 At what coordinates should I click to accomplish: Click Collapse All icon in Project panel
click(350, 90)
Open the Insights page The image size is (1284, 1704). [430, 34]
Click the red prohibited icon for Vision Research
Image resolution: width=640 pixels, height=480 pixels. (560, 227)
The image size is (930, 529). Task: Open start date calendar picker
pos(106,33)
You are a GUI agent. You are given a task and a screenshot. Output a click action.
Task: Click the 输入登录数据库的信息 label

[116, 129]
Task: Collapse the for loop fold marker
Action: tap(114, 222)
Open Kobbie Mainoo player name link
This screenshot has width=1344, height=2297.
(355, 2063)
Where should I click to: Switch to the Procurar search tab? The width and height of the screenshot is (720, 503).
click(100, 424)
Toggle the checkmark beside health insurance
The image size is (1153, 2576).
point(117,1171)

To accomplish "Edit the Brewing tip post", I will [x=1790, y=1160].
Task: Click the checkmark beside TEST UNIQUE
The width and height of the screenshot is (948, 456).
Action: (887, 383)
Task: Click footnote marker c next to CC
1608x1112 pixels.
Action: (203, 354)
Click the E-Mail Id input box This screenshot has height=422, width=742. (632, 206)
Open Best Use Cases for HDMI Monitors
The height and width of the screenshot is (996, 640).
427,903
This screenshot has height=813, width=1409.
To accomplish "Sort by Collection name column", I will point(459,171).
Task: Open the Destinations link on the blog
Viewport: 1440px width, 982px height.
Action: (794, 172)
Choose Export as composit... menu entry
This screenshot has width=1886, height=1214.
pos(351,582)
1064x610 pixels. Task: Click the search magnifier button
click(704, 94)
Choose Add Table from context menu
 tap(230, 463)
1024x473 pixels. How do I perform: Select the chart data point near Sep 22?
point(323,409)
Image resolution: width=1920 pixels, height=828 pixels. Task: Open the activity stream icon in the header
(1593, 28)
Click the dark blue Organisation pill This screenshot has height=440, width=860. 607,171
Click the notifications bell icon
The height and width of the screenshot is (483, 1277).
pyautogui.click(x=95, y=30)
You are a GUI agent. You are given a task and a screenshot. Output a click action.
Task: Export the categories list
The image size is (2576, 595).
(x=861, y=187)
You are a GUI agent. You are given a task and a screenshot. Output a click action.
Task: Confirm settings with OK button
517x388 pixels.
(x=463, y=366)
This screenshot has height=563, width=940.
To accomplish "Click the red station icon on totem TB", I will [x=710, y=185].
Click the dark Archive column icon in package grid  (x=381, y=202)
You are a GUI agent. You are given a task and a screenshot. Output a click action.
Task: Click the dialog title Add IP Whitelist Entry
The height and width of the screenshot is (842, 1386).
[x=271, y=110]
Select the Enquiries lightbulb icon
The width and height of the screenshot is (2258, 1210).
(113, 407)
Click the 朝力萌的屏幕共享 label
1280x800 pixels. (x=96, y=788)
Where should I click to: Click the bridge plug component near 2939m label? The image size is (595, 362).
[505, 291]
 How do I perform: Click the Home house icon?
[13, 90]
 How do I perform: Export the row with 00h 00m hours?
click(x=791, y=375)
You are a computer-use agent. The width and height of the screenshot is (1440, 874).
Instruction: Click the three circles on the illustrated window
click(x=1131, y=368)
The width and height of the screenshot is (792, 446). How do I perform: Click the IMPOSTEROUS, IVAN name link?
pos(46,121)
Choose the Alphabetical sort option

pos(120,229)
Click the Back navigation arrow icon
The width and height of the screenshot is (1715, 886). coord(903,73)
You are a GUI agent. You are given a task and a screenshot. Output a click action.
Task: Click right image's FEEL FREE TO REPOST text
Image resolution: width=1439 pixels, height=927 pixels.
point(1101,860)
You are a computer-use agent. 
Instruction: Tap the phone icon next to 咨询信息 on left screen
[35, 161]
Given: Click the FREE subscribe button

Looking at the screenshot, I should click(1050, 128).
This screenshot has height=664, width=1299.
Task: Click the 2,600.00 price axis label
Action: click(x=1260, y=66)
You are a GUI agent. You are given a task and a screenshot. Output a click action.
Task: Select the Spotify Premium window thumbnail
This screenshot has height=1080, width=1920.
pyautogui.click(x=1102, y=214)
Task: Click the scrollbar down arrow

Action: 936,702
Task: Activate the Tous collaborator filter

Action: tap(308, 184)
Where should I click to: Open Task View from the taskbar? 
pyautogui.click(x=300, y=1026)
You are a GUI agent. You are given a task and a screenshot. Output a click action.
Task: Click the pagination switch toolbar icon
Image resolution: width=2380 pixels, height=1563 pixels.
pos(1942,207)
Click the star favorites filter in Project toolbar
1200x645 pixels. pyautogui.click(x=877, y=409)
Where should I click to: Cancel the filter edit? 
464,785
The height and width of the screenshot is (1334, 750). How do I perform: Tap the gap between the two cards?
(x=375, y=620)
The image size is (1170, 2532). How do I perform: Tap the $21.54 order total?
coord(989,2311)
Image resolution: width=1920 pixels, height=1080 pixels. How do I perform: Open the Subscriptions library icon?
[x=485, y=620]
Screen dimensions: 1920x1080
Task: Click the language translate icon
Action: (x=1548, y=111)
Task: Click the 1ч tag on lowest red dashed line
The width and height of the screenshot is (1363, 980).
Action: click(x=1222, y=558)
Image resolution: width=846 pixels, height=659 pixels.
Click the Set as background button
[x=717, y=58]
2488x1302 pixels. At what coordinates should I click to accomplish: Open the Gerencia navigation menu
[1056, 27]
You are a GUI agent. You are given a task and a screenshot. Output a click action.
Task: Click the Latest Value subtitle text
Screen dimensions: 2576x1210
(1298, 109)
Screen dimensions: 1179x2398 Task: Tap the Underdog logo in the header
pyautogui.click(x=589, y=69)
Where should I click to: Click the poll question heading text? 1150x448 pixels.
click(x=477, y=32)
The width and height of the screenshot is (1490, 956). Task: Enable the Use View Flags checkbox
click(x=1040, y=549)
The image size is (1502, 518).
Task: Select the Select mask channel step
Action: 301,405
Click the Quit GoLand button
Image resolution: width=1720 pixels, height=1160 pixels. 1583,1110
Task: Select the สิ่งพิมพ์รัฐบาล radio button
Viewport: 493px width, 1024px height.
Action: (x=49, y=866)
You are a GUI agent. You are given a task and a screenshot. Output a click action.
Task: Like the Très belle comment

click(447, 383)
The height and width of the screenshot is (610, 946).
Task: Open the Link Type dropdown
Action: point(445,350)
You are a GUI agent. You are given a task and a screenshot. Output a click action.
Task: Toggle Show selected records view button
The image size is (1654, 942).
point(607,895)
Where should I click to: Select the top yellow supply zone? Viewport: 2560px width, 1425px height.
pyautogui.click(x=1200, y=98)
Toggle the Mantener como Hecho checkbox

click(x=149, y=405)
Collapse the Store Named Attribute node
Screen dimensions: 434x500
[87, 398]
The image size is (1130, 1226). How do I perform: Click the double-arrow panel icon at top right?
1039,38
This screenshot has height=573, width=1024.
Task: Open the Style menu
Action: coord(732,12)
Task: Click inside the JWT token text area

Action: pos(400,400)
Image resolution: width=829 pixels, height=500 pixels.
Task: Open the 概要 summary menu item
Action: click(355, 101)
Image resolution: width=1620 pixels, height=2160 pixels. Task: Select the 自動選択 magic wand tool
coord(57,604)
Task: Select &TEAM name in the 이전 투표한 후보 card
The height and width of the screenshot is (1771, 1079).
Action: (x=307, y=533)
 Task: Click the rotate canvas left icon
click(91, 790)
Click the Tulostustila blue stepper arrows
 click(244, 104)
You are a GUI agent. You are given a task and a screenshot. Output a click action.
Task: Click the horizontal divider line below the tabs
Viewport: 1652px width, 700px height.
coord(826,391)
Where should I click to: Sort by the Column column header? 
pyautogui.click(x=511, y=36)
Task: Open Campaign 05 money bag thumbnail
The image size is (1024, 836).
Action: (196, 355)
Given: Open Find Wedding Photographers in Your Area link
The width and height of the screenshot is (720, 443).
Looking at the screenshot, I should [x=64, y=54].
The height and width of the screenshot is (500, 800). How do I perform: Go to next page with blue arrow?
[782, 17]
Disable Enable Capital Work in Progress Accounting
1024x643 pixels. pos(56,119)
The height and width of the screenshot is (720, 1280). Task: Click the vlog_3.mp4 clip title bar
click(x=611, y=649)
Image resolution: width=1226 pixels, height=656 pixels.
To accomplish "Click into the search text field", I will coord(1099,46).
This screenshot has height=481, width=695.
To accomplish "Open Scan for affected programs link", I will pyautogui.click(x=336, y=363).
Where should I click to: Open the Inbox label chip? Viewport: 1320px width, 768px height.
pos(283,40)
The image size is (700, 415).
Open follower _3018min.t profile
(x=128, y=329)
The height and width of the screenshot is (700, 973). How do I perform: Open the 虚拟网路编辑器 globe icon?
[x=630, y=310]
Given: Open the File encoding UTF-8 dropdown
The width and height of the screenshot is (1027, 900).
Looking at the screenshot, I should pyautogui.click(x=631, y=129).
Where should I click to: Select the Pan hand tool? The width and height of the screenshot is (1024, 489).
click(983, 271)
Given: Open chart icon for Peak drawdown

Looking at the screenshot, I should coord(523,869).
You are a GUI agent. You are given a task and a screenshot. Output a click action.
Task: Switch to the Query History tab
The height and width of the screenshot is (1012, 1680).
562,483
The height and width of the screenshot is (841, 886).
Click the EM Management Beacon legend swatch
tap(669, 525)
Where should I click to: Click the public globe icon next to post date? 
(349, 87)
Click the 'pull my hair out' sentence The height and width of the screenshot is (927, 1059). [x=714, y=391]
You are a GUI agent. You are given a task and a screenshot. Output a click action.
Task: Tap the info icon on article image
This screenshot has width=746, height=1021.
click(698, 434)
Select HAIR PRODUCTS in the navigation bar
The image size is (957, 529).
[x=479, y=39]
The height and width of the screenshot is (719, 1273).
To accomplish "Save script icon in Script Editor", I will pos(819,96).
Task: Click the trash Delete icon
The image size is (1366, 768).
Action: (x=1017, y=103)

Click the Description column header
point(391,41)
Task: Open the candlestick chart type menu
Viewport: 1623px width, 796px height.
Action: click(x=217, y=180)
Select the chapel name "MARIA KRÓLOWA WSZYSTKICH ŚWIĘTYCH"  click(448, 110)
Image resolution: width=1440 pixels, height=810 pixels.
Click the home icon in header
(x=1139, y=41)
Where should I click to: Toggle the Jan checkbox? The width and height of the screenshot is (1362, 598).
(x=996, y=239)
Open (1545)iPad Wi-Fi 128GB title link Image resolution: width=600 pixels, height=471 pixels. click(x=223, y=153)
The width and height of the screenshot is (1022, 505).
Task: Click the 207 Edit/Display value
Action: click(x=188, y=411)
- - -
To do ::
Render the items, from the first line through the line containing "Open the Insights", as a Markdown table with the columns Row and Line. Number each line and leave out any blank lines.

The answer ::
| Row | Line |
|---|---|
| 1 |  At what coordinates should I click to accomplish: Click Collapse All icon in Project panel |
| 2 | click(350, 90) |
| 3 | Open the Insights page The image size is (1284, 1704). [430, 34] |